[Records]
◆ ◆ ◆ ◆

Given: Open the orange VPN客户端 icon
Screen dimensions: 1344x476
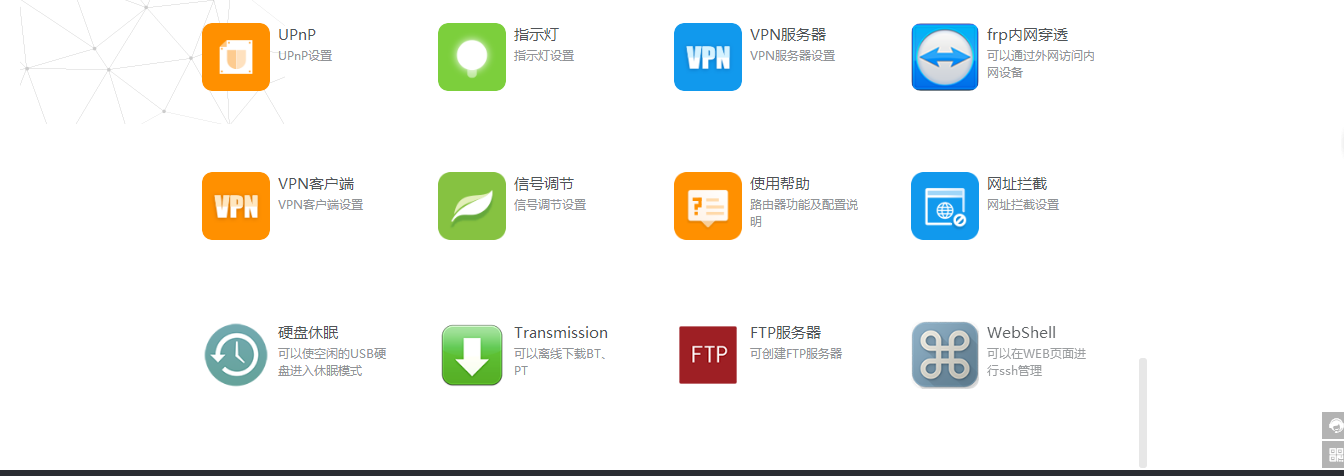Looking at the screenshot, I should pos(236,206).
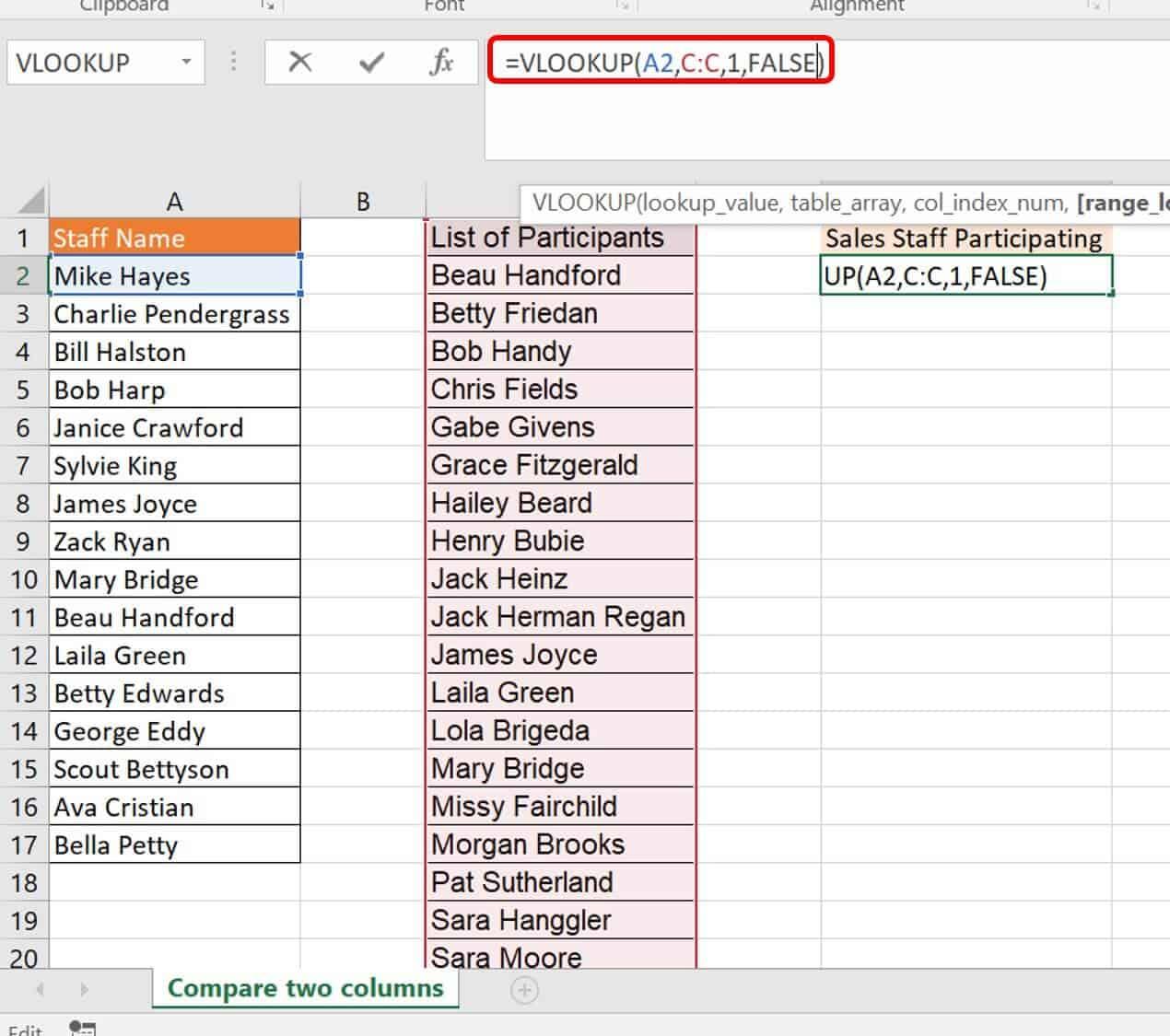Screen dimensions: 1170x1036
Task: Select the Mike Hayes cell
Action: [174, 276]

◆ ◆ ◆ ◆

> _PROMPT_: Turn each non-blank line of the records above into a row of a Markdown table with the columns Number and Record line, and leave the pictures out.

> _THE RESPONSE_:
| Number | Record line |
|---|---|
| 1 | Given: Open the orange VPN客户端 icon |
| 2 | Screen dimensions: 1344x476 |
| 3 | Looking at the screenshot, I should pos(236,206). |
| 4 | Screen dimensions: 1170x1036 |
| 5 | Task: Select the Mike Hayes cell |
| 6 | Action: [174, 276] |